# Aim of the exercise
Of the lines below, write out exactly those from the line with "Switch to the History tab" through the line with "Open the CoreCoach", both included, and skip the rest.

Start of Information supplied

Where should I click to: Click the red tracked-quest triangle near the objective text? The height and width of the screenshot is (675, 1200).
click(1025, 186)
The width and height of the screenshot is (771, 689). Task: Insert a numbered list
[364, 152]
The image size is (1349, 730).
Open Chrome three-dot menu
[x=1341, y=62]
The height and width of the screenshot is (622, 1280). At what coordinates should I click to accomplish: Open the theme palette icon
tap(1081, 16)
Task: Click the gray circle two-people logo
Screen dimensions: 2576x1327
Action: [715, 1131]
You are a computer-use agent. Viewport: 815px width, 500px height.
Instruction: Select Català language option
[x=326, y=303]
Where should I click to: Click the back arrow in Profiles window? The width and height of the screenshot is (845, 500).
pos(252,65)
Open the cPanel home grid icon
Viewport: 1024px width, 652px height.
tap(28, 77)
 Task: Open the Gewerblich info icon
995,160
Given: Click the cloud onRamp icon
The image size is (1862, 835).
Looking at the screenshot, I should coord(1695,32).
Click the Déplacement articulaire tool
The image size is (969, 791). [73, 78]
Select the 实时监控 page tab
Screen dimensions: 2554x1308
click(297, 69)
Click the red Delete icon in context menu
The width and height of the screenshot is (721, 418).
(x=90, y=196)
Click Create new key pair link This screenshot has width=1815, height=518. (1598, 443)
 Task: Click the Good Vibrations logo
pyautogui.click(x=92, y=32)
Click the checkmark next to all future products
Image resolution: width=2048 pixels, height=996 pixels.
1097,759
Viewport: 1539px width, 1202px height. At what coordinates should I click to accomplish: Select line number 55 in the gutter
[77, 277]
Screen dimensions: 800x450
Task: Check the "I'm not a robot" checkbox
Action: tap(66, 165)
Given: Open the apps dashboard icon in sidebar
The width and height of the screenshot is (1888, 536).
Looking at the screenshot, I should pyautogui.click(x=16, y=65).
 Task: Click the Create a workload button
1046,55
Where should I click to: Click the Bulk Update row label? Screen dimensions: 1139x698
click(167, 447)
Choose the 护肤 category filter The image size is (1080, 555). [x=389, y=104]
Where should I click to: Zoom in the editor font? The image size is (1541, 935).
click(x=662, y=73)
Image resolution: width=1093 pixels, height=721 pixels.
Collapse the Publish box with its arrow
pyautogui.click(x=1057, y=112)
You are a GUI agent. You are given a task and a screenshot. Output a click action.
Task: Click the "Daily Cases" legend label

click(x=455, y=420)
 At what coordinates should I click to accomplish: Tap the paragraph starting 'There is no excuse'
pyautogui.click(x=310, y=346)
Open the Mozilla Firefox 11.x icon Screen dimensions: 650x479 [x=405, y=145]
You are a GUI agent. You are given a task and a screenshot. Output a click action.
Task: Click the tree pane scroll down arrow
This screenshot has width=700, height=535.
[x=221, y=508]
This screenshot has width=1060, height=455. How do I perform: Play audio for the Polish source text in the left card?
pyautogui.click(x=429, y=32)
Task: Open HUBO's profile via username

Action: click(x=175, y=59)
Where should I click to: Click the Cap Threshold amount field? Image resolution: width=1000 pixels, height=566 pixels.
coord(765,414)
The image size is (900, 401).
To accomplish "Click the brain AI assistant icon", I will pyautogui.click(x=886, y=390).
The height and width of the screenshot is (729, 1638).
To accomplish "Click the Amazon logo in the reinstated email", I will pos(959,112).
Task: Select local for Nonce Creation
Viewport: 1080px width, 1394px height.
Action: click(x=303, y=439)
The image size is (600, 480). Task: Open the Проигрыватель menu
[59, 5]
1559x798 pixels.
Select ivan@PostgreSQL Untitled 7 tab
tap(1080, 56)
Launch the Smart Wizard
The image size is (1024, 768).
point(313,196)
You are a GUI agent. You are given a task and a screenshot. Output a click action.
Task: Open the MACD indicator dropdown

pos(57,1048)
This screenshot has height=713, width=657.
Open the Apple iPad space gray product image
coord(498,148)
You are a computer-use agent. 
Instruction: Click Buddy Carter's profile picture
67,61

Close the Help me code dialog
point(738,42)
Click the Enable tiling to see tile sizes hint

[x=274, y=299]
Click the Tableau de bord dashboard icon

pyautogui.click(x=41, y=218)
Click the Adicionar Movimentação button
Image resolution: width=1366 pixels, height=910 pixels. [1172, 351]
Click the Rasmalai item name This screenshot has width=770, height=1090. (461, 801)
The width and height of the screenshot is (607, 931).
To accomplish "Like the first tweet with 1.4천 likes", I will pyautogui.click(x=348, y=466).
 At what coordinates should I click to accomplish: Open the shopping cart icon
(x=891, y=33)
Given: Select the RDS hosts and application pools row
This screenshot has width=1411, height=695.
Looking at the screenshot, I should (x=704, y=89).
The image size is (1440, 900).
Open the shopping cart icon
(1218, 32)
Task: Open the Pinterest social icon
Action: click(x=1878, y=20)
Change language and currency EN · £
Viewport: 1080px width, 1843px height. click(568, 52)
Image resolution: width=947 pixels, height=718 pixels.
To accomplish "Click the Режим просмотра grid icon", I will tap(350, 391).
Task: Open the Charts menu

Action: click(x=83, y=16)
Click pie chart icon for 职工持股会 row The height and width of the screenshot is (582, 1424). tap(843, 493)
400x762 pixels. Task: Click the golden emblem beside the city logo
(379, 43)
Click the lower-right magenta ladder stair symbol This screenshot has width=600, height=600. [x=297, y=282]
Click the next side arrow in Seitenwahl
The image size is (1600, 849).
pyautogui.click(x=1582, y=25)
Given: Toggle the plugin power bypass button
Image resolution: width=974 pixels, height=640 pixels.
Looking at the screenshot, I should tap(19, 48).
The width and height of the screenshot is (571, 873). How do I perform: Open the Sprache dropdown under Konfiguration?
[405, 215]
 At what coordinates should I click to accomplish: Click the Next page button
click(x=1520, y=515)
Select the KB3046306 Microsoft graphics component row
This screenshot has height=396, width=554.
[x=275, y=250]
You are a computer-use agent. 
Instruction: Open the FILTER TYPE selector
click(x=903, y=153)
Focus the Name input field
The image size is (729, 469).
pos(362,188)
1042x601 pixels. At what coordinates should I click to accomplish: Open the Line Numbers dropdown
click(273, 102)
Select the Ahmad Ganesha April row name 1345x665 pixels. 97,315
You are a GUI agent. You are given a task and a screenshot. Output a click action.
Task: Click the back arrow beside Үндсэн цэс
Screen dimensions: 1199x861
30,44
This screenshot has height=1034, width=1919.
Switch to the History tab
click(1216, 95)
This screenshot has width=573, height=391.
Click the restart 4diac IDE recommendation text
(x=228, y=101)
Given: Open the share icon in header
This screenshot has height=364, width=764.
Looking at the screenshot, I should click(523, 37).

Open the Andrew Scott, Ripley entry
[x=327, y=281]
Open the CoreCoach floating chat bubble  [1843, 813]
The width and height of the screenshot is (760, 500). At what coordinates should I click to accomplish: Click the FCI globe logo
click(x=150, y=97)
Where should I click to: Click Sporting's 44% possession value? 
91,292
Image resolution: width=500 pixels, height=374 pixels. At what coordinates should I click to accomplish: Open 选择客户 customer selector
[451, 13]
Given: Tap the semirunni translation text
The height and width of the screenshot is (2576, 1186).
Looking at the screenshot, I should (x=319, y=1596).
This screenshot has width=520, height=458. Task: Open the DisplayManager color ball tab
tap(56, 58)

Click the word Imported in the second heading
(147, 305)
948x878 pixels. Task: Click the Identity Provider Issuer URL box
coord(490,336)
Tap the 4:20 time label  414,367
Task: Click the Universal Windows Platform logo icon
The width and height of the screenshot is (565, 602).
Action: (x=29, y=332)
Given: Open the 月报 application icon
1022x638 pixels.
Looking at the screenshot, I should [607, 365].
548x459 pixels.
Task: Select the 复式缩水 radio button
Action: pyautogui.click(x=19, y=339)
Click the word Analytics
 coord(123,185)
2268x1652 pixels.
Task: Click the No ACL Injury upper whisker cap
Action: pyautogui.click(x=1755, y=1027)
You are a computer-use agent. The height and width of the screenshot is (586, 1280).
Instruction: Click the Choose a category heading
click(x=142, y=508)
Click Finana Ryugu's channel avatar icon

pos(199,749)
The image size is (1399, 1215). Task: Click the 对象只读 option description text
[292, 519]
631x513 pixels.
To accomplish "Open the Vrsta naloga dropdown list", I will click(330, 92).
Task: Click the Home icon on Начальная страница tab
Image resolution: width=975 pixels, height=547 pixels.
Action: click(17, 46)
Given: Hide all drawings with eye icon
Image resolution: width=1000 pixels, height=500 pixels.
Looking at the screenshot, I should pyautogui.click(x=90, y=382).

End of Information supplied

# Written response
Switch to the History tab
click(1216, 95)
This screenshot has width=573, height=391.
Click the restart 4diac IDE recommendation text
(x=228, y=101)
Given: Open the share icon in header
This screenshot has height=364, width=764.
Looking at the screenshot, I should click(523, 37).

Open the Andrew Scott, Ripley entry
[x=327, y=281]
Open the CoreCoach floating chat bubble  [1843, 813]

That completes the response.